Мгновение спустя все тело вампира покрыли огромные язвы и ожоги, чернеющие и испепеляющие его изнутри. Он попытался молитвенно сложить руки, моля о пощаде, о ссылке в Ониксовый замок, но архангелы в своем праведном гневе не знали жалости. Лишь сильнее запылало священное пламя, вырываясь за пределы концертного зала, заставляя Атенеум полыхать в ночи́, став предвестником золотого рассвета. Театр будто обратился солнцем, горевшим на земле и взывающим к небожителям — поистине величественное зрелище, которого земля не видела с момента низвержения Люцифера, когда пламенный меч Серафима заставил полыхать небесные сферы.

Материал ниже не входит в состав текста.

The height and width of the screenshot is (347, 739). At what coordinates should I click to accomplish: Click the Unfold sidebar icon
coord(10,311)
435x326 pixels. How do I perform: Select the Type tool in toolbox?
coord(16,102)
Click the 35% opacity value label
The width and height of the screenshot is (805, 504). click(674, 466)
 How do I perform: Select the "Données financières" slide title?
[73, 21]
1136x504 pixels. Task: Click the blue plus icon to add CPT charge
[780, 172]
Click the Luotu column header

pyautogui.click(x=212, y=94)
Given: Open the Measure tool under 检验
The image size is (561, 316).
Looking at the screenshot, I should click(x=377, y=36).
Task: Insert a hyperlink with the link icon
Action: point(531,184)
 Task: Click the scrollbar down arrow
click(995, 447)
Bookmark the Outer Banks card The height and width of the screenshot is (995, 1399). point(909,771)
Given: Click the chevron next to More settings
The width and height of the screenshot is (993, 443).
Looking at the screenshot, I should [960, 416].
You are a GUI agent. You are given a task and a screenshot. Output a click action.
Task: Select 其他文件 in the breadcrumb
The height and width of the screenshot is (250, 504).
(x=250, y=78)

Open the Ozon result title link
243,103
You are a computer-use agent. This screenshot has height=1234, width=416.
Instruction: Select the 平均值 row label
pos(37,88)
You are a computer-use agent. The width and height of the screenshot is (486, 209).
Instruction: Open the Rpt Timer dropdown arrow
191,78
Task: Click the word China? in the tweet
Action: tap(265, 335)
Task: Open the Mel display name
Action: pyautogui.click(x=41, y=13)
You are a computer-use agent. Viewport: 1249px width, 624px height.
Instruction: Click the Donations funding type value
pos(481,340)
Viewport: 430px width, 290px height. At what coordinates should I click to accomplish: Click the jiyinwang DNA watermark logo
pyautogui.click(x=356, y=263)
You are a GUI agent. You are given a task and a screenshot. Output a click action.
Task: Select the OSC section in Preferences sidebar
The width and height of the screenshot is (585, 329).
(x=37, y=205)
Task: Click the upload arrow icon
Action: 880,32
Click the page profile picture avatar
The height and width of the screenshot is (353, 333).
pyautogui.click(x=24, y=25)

Жар был нестерпимым, от него нельзя было укрыться. Подобно Мираксису, Дракула ощущал, как тлела и пузырилась его кожа, слышал постанывания девушек, которые не в силах были бороться с божественным сиянием. Оставалось только взывать к спасению. Но кого они, проклятые Богом создания, могли просить о милосердии? Будто гром, сотрясший каменные стены, раздался последний крик Мираксиса, а потом все стихло, золотое сияние угасло, и вокруг воцарилась мертвая пугающая тишина. В какой-то момент вампиру даже показалось, что он вновь перешел границу миров, оставшись на противоположном берегу жизни, но боль затягивающихся ран вернула ему ощущение реальности. Анна, дрожа всем телом, прильнула к его груди, все еще не веря, что иссякла кара небес. Селин же, не обращая внимания на свои раны, кинулась к сцене, оглядев картину бедствия испуганным взглядом.
На удивление, ни на одной из стен не осталось и следа от огненных поцелуев. Кругом царила разруха, и властвовала смерть, до сих пор пожинавшая души павших, среди которых, лежа около обугленных костей Мираксиса, тихо страдал архангел, собственным пламенем опаливший свои крылья.